Unsurprisingly, the p-value and confidence interval are identical to their dummy regression counterparts as well.
Is Dummy Variable Regression Useless?
Many textbooks propose dummy variable regression as the only option for using a combination of quantitative and categorical predictors. However, our last example suggests that ANCOVA may be a better option for this scenario. Why? Well,
- ANCOVA does not require adding (technically redundant) dummy variables to your data.
- ANCOVA comes up with a single effect size (partial eta squared) for the entire categorical predictor. This is more useful than effect sizes for separate dummy variables because we never add them separately to a regression model.

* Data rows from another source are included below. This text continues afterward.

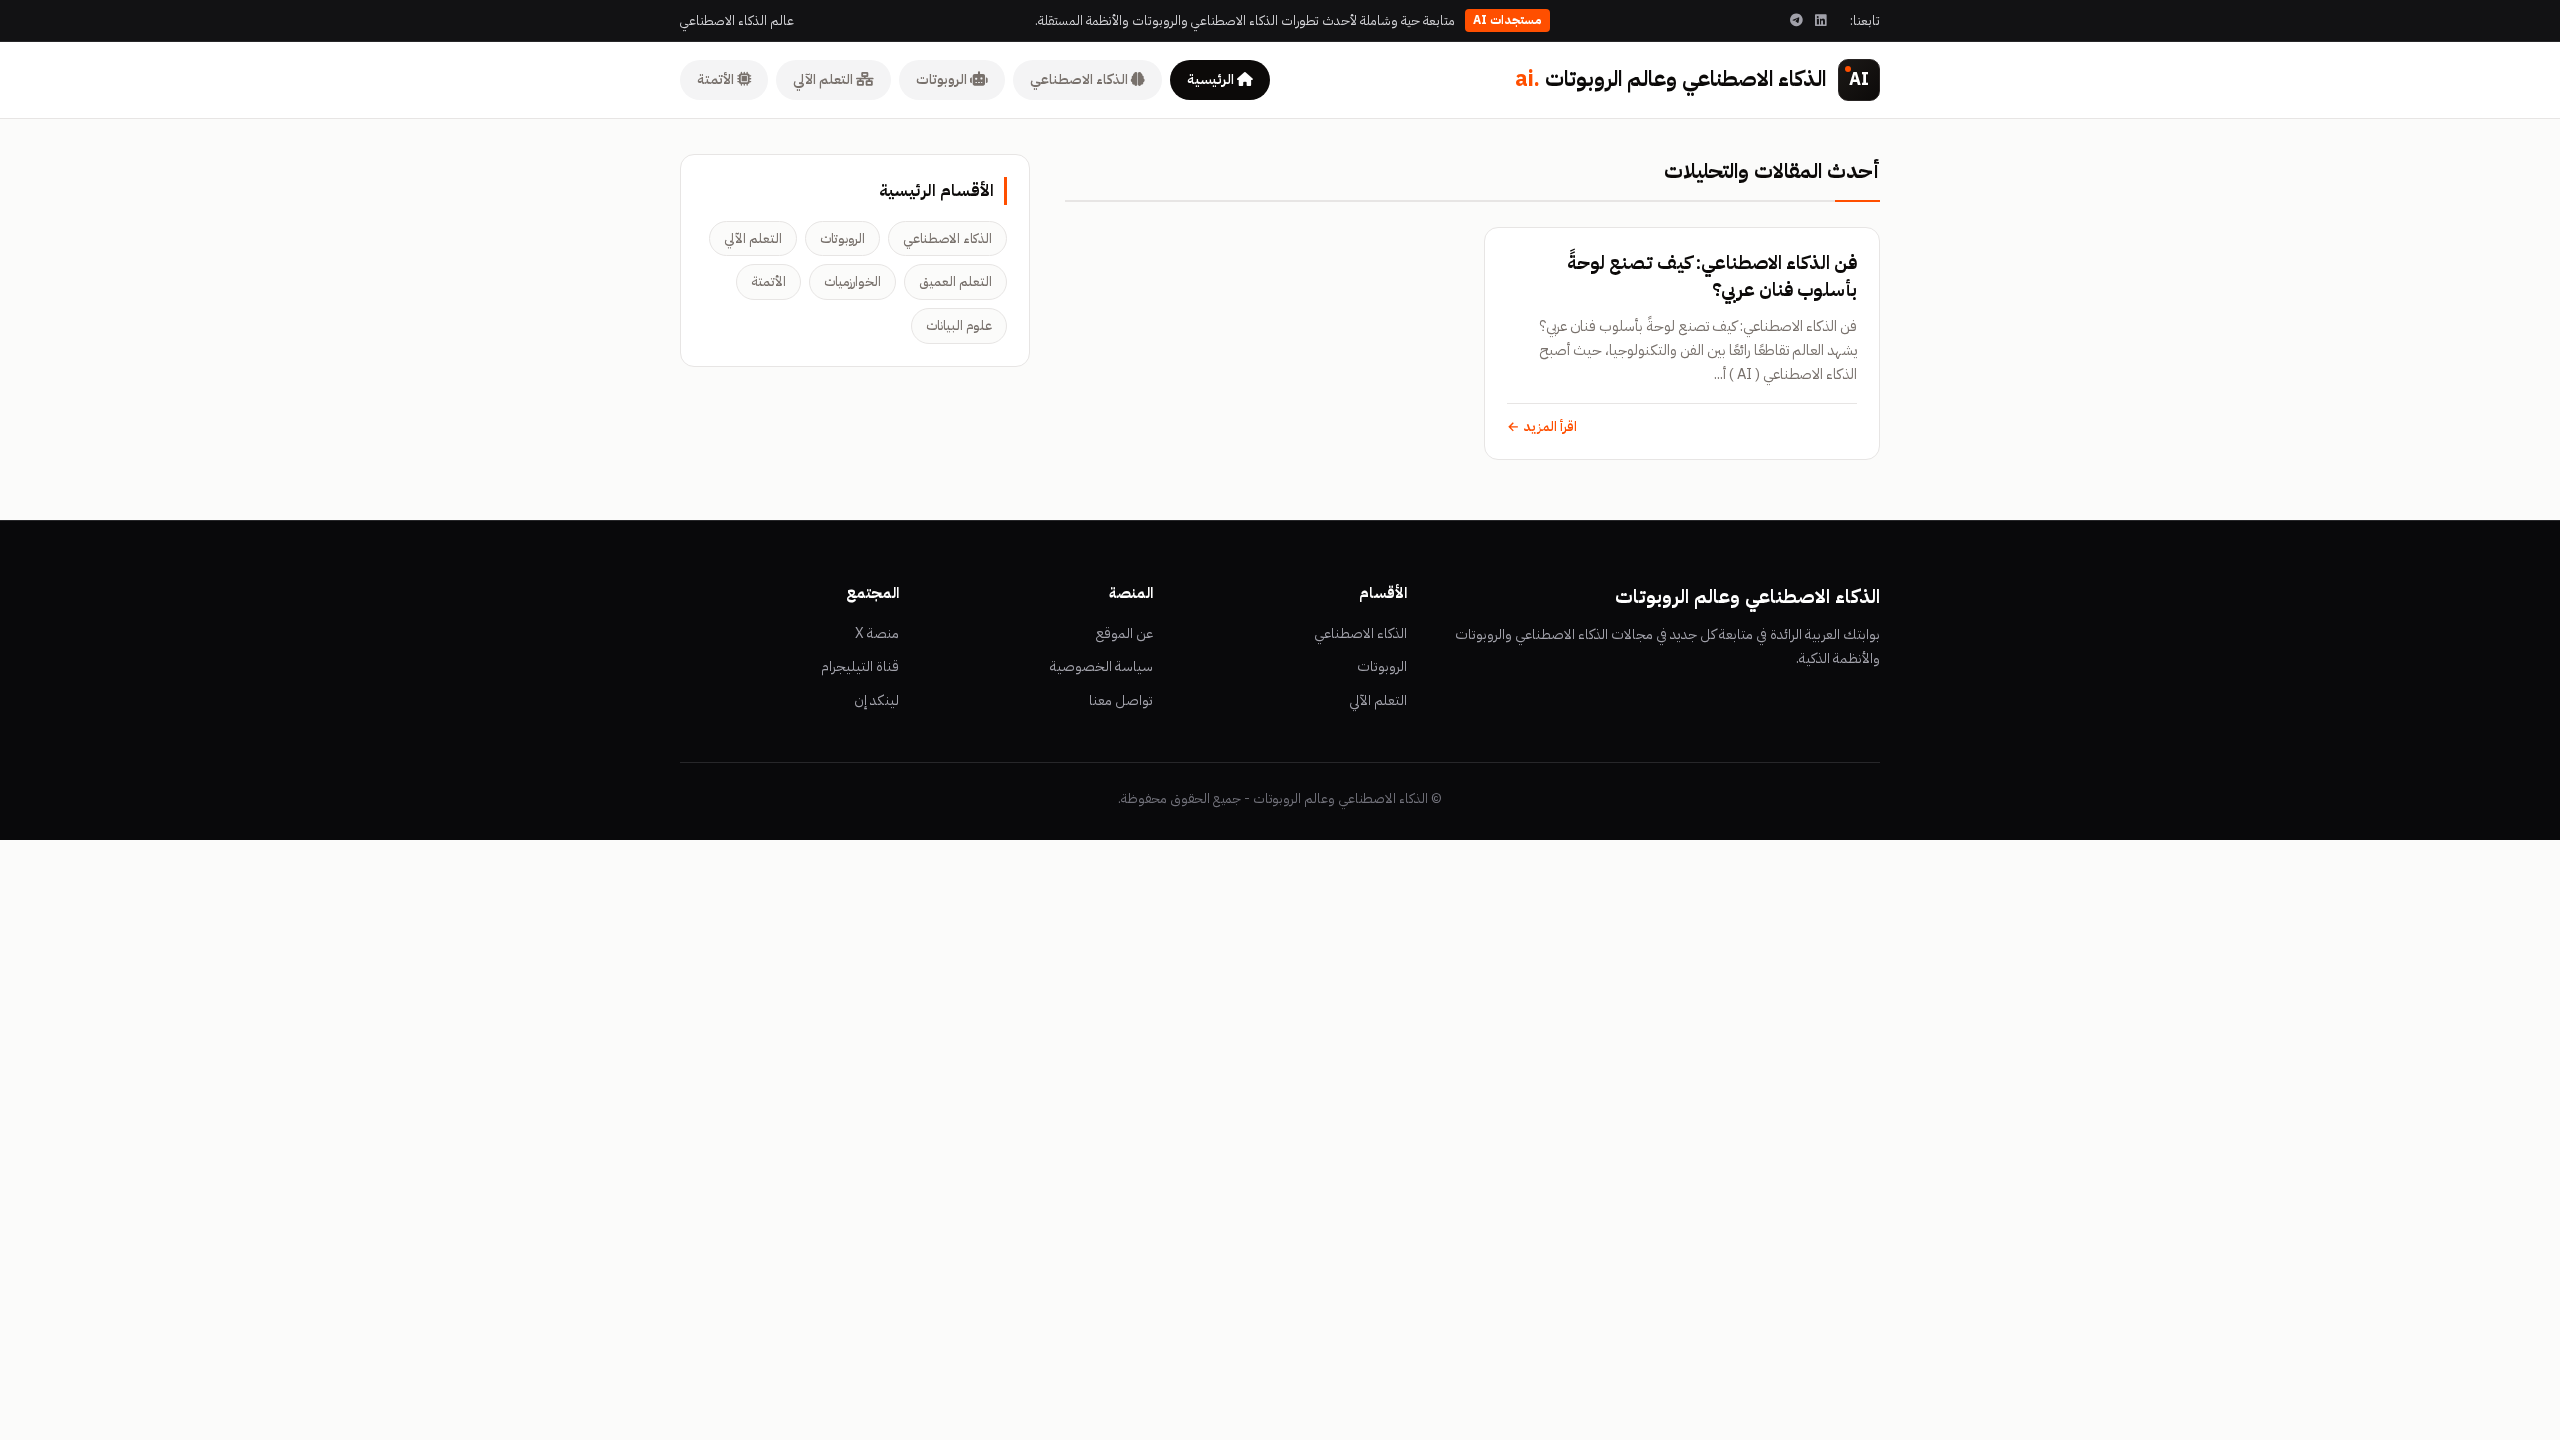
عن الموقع (1124, 633)
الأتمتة (717, 79)
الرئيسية (1212, 79)
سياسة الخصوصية (1101, 666)
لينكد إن (876, 700)
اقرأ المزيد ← (1542, 426)
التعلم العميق (955, 281)
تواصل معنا (1121, 700)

- Testing moderation effects between quantitative and categorical predictors is fairly easy via ANCOVA but rather complicated via regression.
Final Notes
First off, note that the analyses in this tutorial skipped some important steps:
- we didn't inspect any frequency distributions to see if our data look plausible;
- we did't see if there's any missing values in our data;
- we didn't evaluate any model assumptions (normality, linearity, and so on).
We encourage you to thoroughly examine such issues whenever you're working on real-world data files.
Right, so that should do for dummy regression in SPSS. For a handy overview of the output from all 6 analyses, click here. Did you find this tutorial (not) helpful? Do you agree or disagree with us? Please let us know by throwing a comment below.
Thanks for reading!
THIS TUTORIAL HAS 9 COMMENTS:
By YY Ma on April 8th, 2021
A very instructive post!
I have learnt much from it.
By DR BODDU NARASIMHULU on April 16th, 2021
Good
By MWETEGYEREZE FRANK on May 1st, 2021
It's really interesting
By N M on May 18th, 2021
Thank you so much.Been looking high and low to figure out dummy variable regression interpretation. So would you say that in regression its ideally best not to add multiple categorical variables in the same model?
By Does Malicha Kalicha on July 13th, 2022
It good description of statistics, thank you for all.